L’arte e la cultura italiane sono il segno di ciò che siamo e facciamo, non sono solo «bacini turistici» di cui siamo custodi ignari perché abbiamo perso il nostro senso. La nostra misura di presenza nel mondo sono bellezza e creatività e rischiamo di vanificarle: essenze fragilissime che hanno bisogno di certezza granitica sulla loro importanza in sé e per sé per poterle mantenere e ricreare. Invece le mettiamo in dubbio cercandone invano l’«utilità»: l’identità culturale e spirituale, delle persone come delle nazioni, non le misuri con l’utile ma con altri metri. Anche se la competenza più «utile» nel mondo di domani sarà la creatività. È presente nel nostro Dna in dosi massicce. Da un lato gioisco, dall’altro mi arrabbio nel vederla mortificata ovunque: nelle riforme scolastiche, nei finanziamenti, nelle visioni ottuse di programmazione.

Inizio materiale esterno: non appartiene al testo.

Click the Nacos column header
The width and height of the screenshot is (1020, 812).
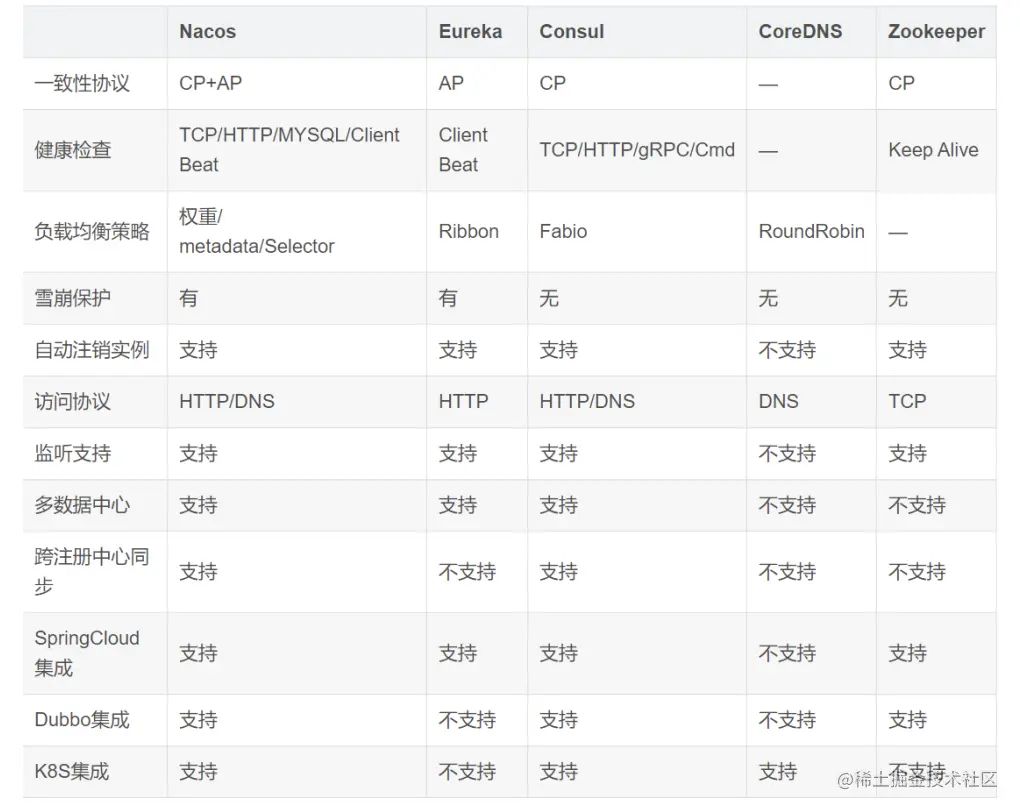[x=207, y=31]
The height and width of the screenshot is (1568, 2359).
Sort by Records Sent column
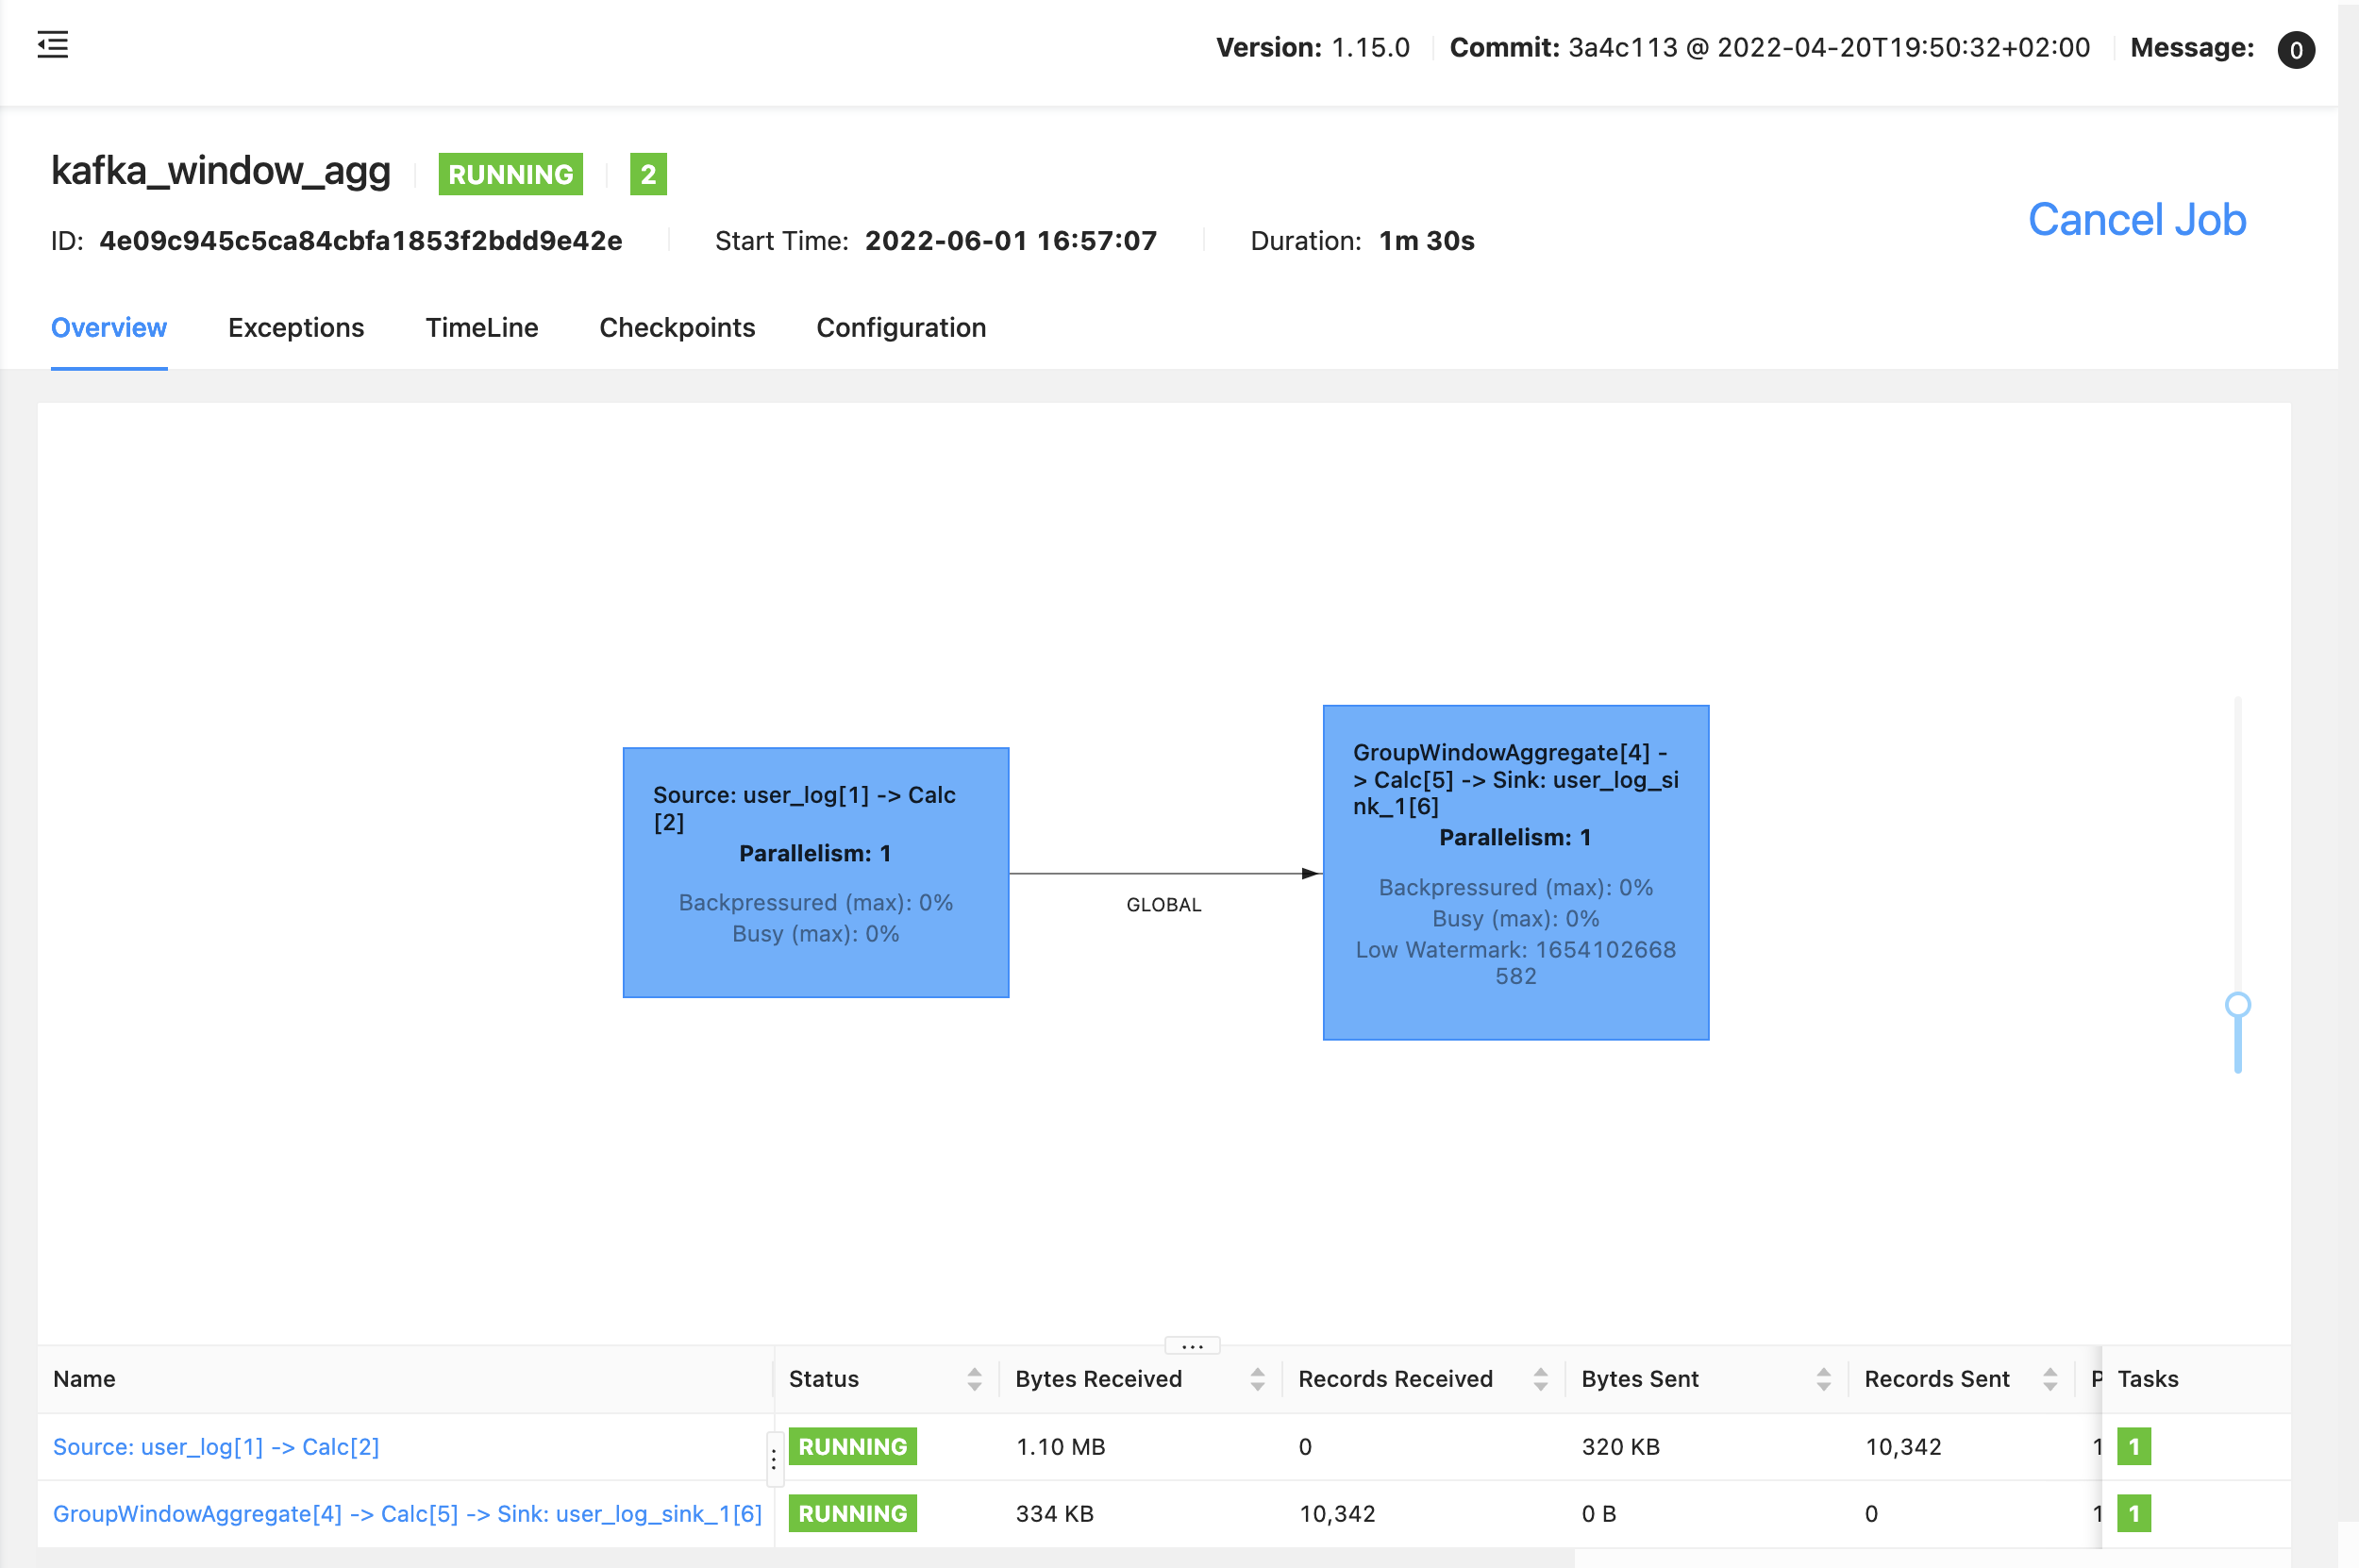(x=2050, y=1379)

Gli studi umanistici, la letteratura, i classici, la filosofia, l’arte, la musica, sono capaci di coltivare nello studio, nella riflessione e nel dubbio la creatività, non come segno di conservazione ma come premessa di ogni innovazione. «Servono» non solo al singolo, per tracciare il suo percorso esistenziale, ma anche al collettivo, nella misura in cui conservano il nostro posto specifico nel quadro futuro del mondo che, lo ribadisco, sarà sempre un ruolo della creazione e del pensiero, non solo relativo all’arte, ma a tutti gli ambiti dell’agire: alle scienze, alla politica, all’economia.

Nella scuola superiore l’emergenza primaria non è l’aggiornamento dei contenuti, lo sviluppo di competenze e nemmeno la strumentazione tecnologico-digitale, soggetta a obsolescenza nel giro di pochissimo tempo; urgentissimo è il problema di metodo, perché quello che abbiamo perso, o non abbiamo mai coltivato, negli altri tipi di scuola, è il metodo fornito e acquisito negli studi classici. Altro che eliminare o ridimensionare il liceo classico: credo che il metodo della «congrega dei liceali classici» – che passa anche per quei contenuti – sia da «esportare» negli altri percorsi di formazione tecnico-professionale, riunendo, in un nuovo Rinascimento, il pensare e il fare. Interroghiamoci sui pericoli possibili del dar valore ancillare alla conoscenza: essa non è parte della vita, è la vita stessa, diceva Dewey. È banale ribadirlo: ma se non sai pensare non sai creare e non sai nemmeno fare. Il pensiero lo coltivi con gli studi classici e umanistici. Posto che, porre come pregiudiziale e non come corollario degli studi secondari l’utilitarismo (da ripensare e rifondare invece nei percorsi universitari) finisce per eliminare le domande di senso, mettendo in crisi non solo lo studio, la scuola, la cultura, ma anche i valori fondamentali che ci fanno umani.